GETOONDE PASSAGE:
3.3. Gelet op het hiervóór in 3.2 overwogene kan 's Hofs uitspraak niet in stand blijven. De Hoge Raad kan zelf de zaak afdoen. De uitspraak van de Inspecteur dient te worden bevestigd.
4. Proceskosten De Hoge Raad acht geen termen aanwezig voor een veroordeling in de proceskosten als bedoeld in artikel 5a van de Wet administratieve rechtspraak belastingzaken, zowel wat betreft het geding in cassatie als dat van het Hof.

UITTREKSEL GEGEVENS:
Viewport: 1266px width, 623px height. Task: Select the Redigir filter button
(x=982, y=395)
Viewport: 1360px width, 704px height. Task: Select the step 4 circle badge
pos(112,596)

OPDRACHTEN:
**A)** Neem uit de passage over de cassatie-uitspraak letterlijk het gedeelte over dat loopt van "4. Proceskosten De" tot en met "van het Hof.".
**B)** Welke uitspraak dient volgens de passage over de cassatie-uitspraak te worden bevestigd?
**C)** Zet de passage over de cassatie-uitspraak voort vanaf het punt waar de tekst ophoudt.
Het materiaal houdt geen verband met de passage over de cassatie-uitspraak.

ANTWOORDEN:
**A)**
4. Proceskosten De Hoge Raad acht geen termen aanwezig voor een veroordeling in de proceskosten als bedoeld in artikel 5a van de Wet administratieve rechtspraak belastingzaken, zowel wat betreft het geding in cassatie als dat van het Hof.

**B)** De uitspraak van de Inspecteur.

**C)**
5. Beslissing De Hoge Raad vernietigt de uitspraak van het Hof, behoudens de beslissing omtrent het griffierecht, bevestigt de uitspraak van de Inspecteur, en bepaalt dat door de Griffier van de Hoge Raad aan de Staatssecretaris van Financiën wordt terugbetaald het ter zake van de vervanging van de mondelinge uitspraak bij het Hof gestorte bedrag van ƒ 150,--. Dit arrest is op 27 september 1995 vastgesteld door de vice-president R.J.J. Jansen als voorzitter en de raadsheren Bellaart, De Moor, C.H.M. Jansen en Van der Putt-Lauwers, in tegenwoordigheid van de waarnemend griffier Van Hooff, en op die datum in het openbaar uitgesproken.